As part of the center, we are building an analytics infrastructure to make advanced analytics readily accessible to anyone using Aster Data. This includes making use of our SQL-MapReduce interface to do analysis that can’t easily be expressed in SQL, and often leads to huge performance gains. In addition, we are releasing a suite of functions built on Aster’s API for MapReduce that allows for easy invocation from within SQL. The suite includes, for example, novel tools to do sequence analysis, which is very useful for anyone trying to do pattern analysis. It’s important to note that many of our customers are already writing their own applications using this API and it’s really straightforward to get started. Incidentally, development for our Java API has just become very easy with our new SDK that uses a plug-in for Eclipse. Also, we are actively developing partnerships with analytic functions and solution providers.
I’d like to briefly provide a brief background of why I’m so excited about what Aster is enabling and how this is indicative of a significant shift in how companies use and analyze their data. I first encountered Aster Data when I was at LinkedIn building analytically driven products with the large data sets that LinkedIn has amassed. Our team faced severe limitations with our standard warehouse, but with the introduction of the MPP Aster system we were suddenly able to analyze data much faster. Analyses that previously took 10 hours to run could suddenly run in 5 minutes. Our ability to think of an idea and get answers was no longer limited by the constraints of the equipment we owned but was instead bottlenecked by how quickly we could think. With a 10 hour wait-time you frequently forgot what you were working on or the stakeholder had moved on without doing a proper analysis. If you made a mistake or wanted to tweak your query you had to wait another 10 hours. With the Aster-enable approach to analytic development, however, a whole new way of thinking emerged and we started to perform analyses we didn’t even think was previously possible. Having the ability to quickly iterate on an idea is invaluable when solving problems – the answers we got back helped guide business decisions and enabled better products on LinkedIn.

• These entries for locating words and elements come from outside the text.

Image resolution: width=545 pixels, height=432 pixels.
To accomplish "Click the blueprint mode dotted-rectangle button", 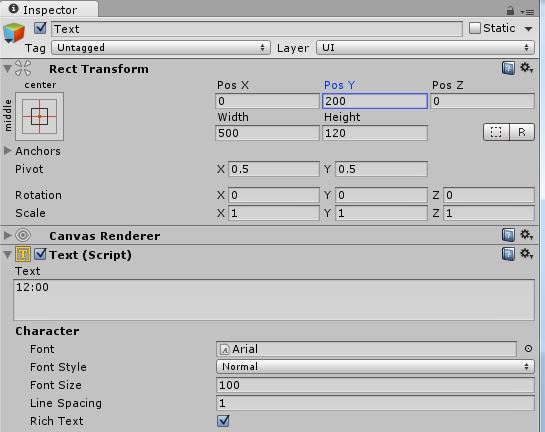I will 496,132.
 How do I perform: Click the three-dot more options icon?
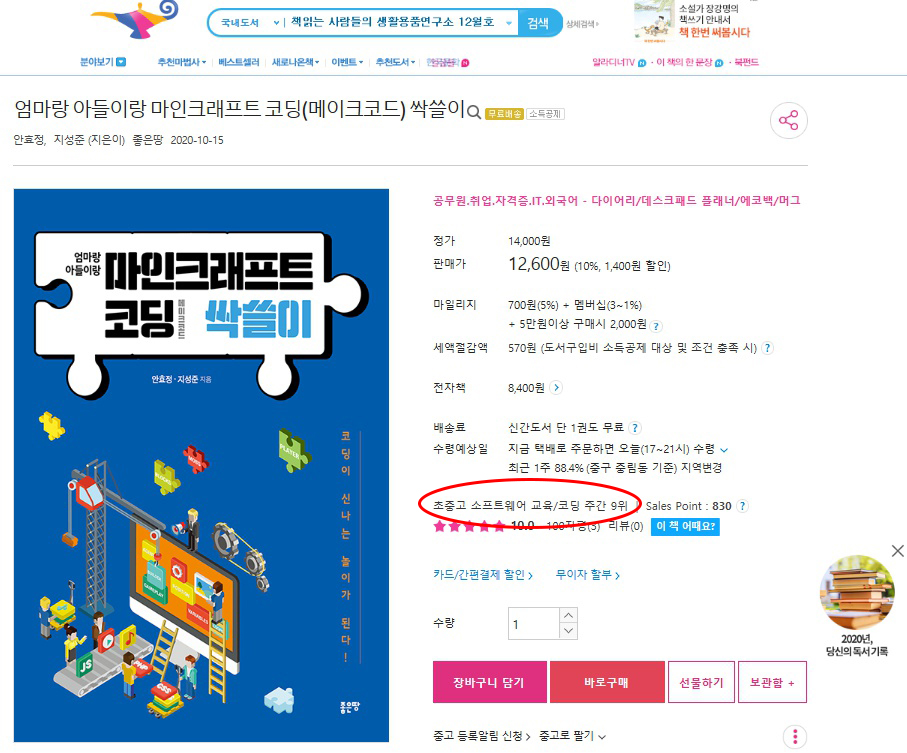[x=795, y=736]
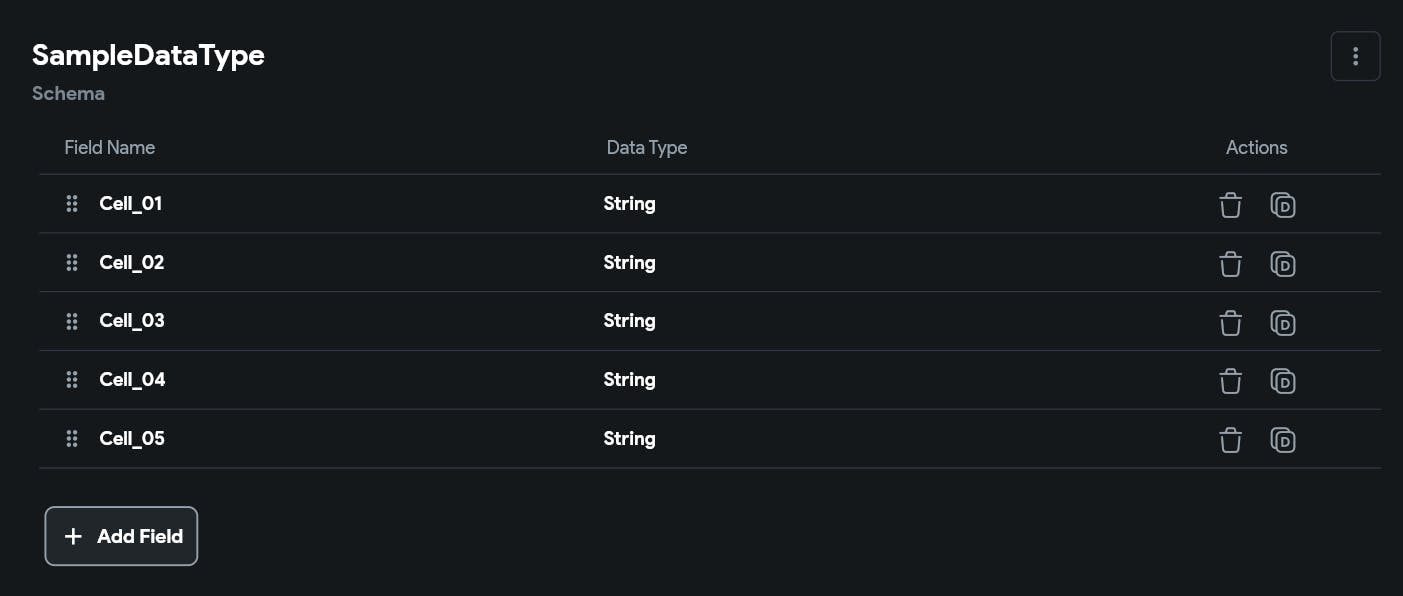The height and width of the screenshot is (596, 1403).
Task: Delete the Cell_04 field
Action: point(1230,381)
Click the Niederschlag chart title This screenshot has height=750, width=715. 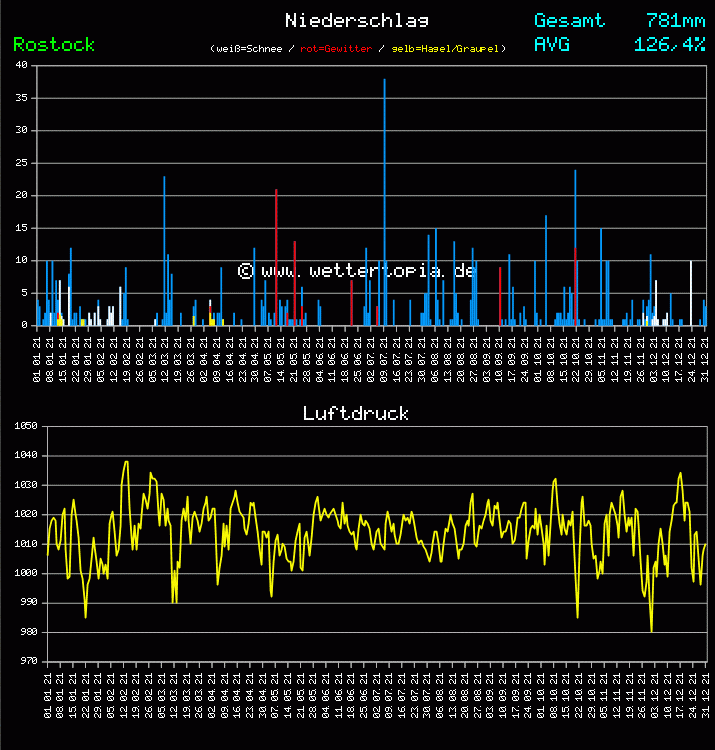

As a customer I worked directly with the Aster team on a number of problems and was amazed by their depth of knowledge of the challenges analytics practitioners face and their ability to innovate. Since joining the team, I’ve been pleased by Aster’s strong commitment to make analytics accessible to all. A scalable system that can do more with data will unleash a whole new set of capabilities for enterprises. I’m very excited that the field team has grown and we have attracted top-talent like ex-particle physicist Puneet Batra and data mining experts like Qi Su. Ajay Mysore, another member of the team, conducted master’s research on clustering algorithms. Our team lives and breathes data and is always ready for new challenges. Right now the field of analytics is undergoing a renaissance and it’s exciting to be working with a leader in the field of big data and advanced analytics.